Gib aus dem unten stehenden Forenthread zum abgeschalteten Lüfter unter Win2k den Abschnitt von „ich hab hier nen“ bis einschließlich „Systemdienste wohl deaktiviert.“ wortgetreu aus.

Bereitgestellter Auszug
######
# Win2k schaltet Lüfter aus...



## SDwarfs (19. März 2003)

Hallo,

ich hab hier nen Medion-Notebook (MD9313) und darauf läuft Win2k. Mein Problem ist, daß das Teil überhitzt, wenn zu viel CPU-Last ist, weil der Lüfter "NIE" angeht, wenn Win2000 läuft. Interessant ist, daß der Lüfter beim Neustart anfängt zu lüften ohne Ende und wird dann bei der Initialisierung der Systemdienste wohl deaktiviert.

Auf der MS-Page habe ich dazu in der Knowlege Database nen Eintrag gefunden,daß ein ähnliches Problem mit einem anderen Notebook-Typ wohl schon gefixed sei und im SP2 von Win2k behoben ist...
Ich hab hier SP3 drauf - das Problem soll in der ACPI.sys liegen (logisch, ACPI ist ja für den Kram zuständig).

Ein Biosupdate gibts von Medion nicht.

Hat jemand ne Idee? Oder irgend ne Seite, wo ich ne aktuellere Version von der ACPI.SYS bekommen kann?

Gruß,
Stefan

----------------------------
Aktuelle Version (ACPI.SYS):
----------------------------
Version: 5.0.2195.4647
Dateigröße: 163.184 Bytes


----------



## Paule (19. März 2003)

versuch einfach mal acpi im bios zu disablen


----------



## SDwarfs (19. März 2003)

Einfach ist gut...
...diese Option gibt es in diesem Bios nicht!
in dem Bios geht so gut wie garnix!
(Da hatte ich schon gesucht - aber da kann man wirklich nix übersehen in dem Bios)

Stefan


----------



## Paule (19. März 2003)

vielleicht mal nen neuen bios-update machen
oder einfach nen adapter nehmen , der nen lüfter mit nem normalen stromkabel vom netzteil verbindet , meiner meinung , kann das nicht gesteuert werden durch windows oder bios , oder so , also , dass der lüfter die ganze zeit läuft

so wie hier z.B.

http://www.listan.de/showproduct.php?seitenr=h0001s1#l1


----------
######
Bereitgestelltes Material
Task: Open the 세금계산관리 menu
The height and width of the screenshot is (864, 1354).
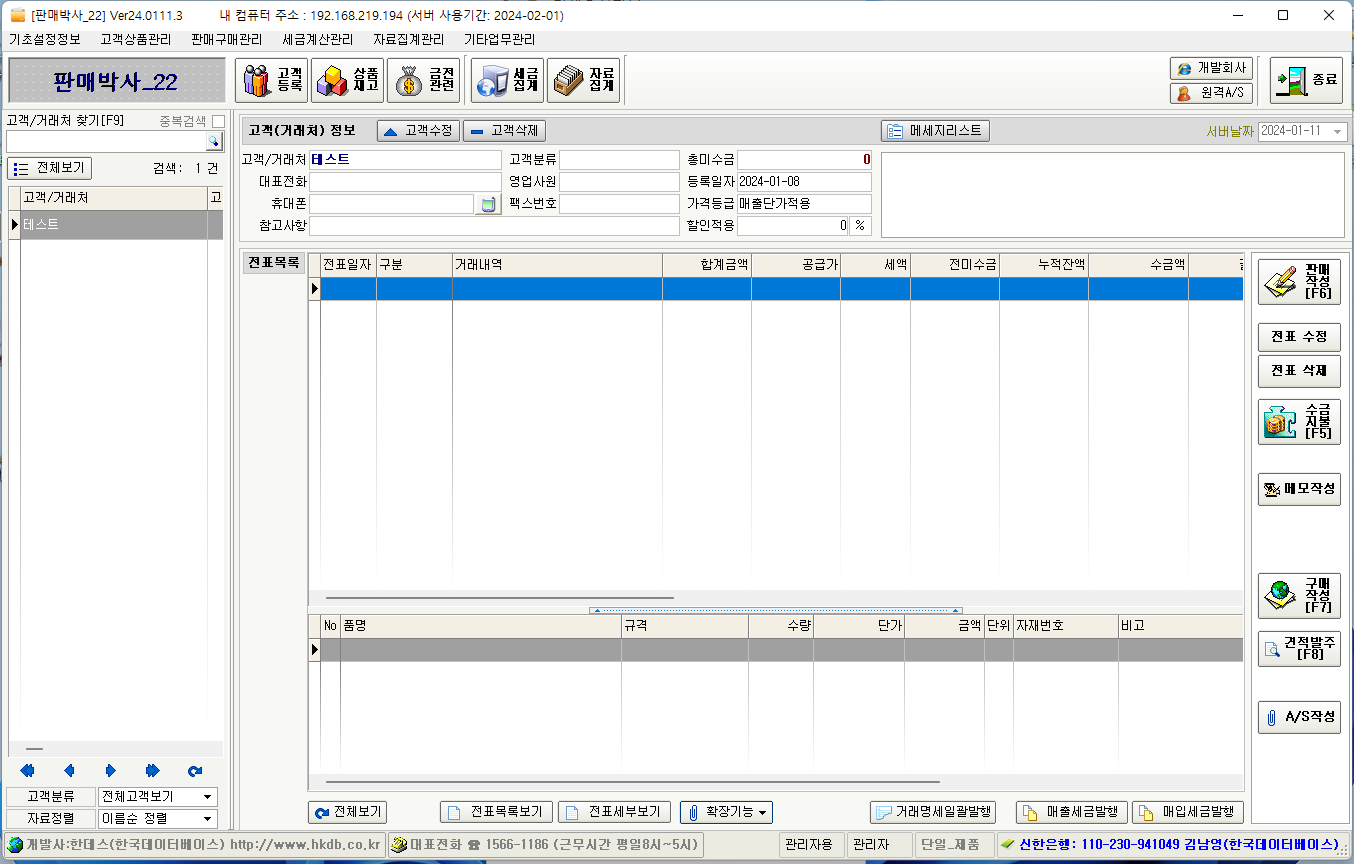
######
Erledigte Aufgabe
ich hab hier nen Medion-Notebook (MD9313) und darauf läuft Win2k. Mein Problem ist, daß das Teil überhitzt, wenn zu viel CPU-Last ist, weil der Lüfter "NIE" angeht, wenn Win2000 läuft. Interessant ist, daß der Lüfter beim Neustart anfängt zu lüften ohne Ende und wird dann bei der Initialisierung der Systemdienste wohl deaktiviert.